| Task statement |
Only the lines from the top of the material through the line containing "1600x900 pixels." should be restated, each one exactly.
Start of Material supplied
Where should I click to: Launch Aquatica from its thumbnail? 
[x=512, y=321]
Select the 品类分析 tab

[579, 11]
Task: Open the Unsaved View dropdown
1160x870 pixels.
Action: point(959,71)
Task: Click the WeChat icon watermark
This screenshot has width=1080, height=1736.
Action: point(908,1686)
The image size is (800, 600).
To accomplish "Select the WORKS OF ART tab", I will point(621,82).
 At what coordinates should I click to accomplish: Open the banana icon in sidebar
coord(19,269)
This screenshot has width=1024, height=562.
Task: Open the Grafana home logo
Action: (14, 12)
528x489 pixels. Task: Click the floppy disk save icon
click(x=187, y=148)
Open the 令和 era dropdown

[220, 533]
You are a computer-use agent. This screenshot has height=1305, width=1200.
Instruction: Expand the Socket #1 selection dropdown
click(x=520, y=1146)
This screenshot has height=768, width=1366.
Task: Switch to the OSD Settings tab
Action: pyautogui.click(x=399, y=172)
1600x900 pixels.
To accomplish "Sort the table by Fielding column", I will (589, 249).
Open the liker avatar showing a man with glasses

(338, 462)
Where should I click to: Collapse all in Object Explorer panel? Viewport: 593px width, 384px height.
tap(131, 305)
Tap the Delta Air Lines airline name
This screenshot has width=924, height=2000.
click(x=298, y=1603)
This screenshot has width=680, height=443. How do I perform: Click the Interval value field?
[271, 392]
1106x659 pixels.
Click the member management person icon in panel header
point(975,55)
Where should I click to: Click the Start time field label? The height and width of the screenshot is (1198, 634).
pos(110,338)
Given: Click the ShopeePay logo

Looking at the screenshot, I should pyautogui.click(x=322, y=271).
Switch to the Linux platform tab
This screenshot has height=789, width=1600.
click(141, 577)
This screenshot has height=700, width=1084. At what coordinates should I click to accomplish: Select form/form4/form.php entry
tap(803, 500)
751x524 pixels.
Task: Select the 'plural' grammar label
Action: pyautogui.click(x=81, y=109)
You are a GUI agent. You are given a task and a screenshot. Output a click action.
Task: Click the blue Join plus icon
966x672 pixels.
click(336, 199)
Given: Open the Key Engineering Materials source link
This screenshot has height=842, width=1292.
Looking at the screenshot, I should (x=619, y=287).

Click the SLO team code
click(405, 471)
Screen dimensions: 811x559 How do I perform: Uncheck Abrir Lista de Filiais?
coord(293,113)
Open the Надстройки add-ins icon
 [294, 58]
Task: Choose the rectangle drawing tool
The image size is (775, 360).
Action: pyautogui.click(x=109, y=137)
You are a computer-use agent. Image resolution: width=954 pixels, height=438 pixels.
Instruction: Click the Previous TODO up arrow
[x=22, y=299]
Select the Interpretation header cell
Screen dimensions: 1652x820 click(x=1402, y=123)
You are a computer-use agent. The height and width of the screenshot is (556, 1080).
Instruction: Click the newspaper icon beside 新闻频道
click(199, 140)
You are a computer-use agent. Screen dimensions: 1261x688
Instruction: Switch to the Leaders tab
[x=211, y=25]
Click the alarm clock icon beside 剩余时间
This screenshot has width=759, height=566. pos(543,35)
End of Material supplied
| Task answer |
Where should I click to: Launch Aquatica from its thumbnail? 
[x=512, y=321]
Select the 品类分析 tab

[579, 11]
Task: Open the Unsaved View dropdown
1160x870 pixels.
Action: point(959,71)
Task: Click the WeChat icon watermark
This screenshot has width=1080, height=1736.
Action: point(908,1686)
The image size is (800, 600).
To accomplish "Select the WORKS OF ART tab", I will point(621,82).
 At what coordinates should I click to accomplish: Open the banana icon in sidebar
coord(19,269)
This screenshot has width=1024, height=562.
Task: Open the Grafana home logo
Action: (14, 12)
528x489 pixels. Task: Click the floppy disk save icon
click(x=187, y=148)
Open the 令和 era dropdown

[220, 533]
You are a computer-use agent. This screenshot has height=1305, width=1200.
Instruction: Expand the Socket #1 selection dropdown
click(x=520, y=1146)
This screenshot has height=768, width=1366.
Task: Switch to the OSD Settings tab
Action: pyautogui.click(x=399, y=172)
1600x900 pixels.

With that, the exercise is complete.